Page 257. " no one knew his Christian name "

Personal man-servants and butlers were called by their surnames as a mark of respect for their seniority, while lower ranking servants, such as footmen, were usually referred to by their Christian names.

Page 258. " We went down by the Mail. "

The mail coach carried postal deliveries from location to location within England from 1728.

The carriage was drawn by four horses. The driver sat outside, and a postal worker would guard the box containing the mail at the rear.

Four passengers were able to travel inside the carriage. Travelling by the mail coach was faster and therefore more expensive than travelling by stagecoach, which made more stops and was often uncomfortable due to overcrowding. 

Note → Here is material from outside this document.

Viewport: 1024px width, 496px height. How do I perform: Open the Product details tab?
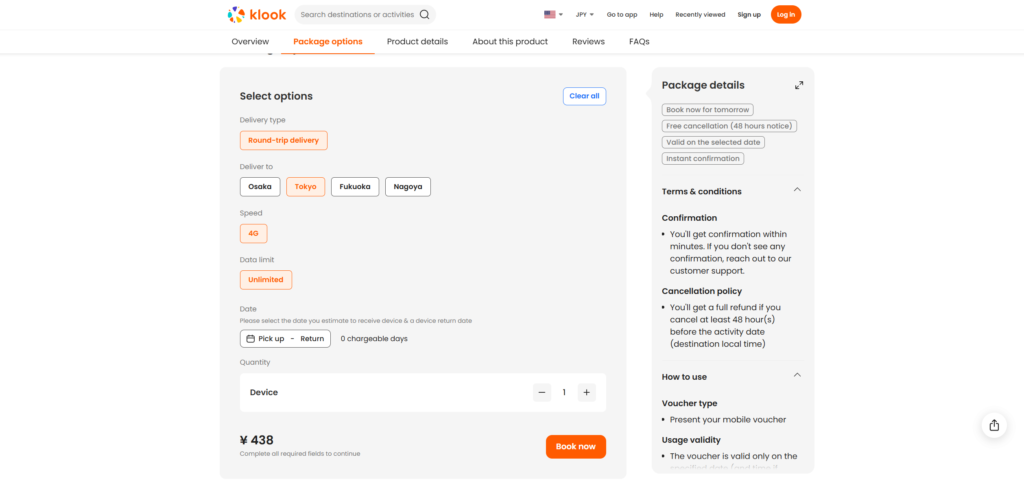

During the 1840s and 1850s, the mail coach was gradually replaced by a rapidly expanding railway system.

 

Page 262. " I saw her, a most beautiful little creature, with the cloudless blue eyes, that had looked into my childish heart "
Little Em'ly
Public DomainLittle Em'ly

It has been suggested that Emily was inspired by Charles Dickens’ childhood sweetheart, Lucy Stroughill.

In  The Childhood and Youth of Charles Dickens (1883) by Robert Langton, the author suggests that Lucy’s older brother George possessed qualities which were similar to those of Steerforth.

Page 265. " We made merry in the little parlour, where the Book of Martyrs, unthumbed since my time, was laid out upon the desk as of old "

The Book of Martyrs (1563) by John Foxe (1517-1587) recounts the stories of Christian martyrs from the first to the early sixteenth century. The work sought to affirm the Protestant Reformation, which had been undermined by the recently deceased Catholic Queen Mary I (1516-1558).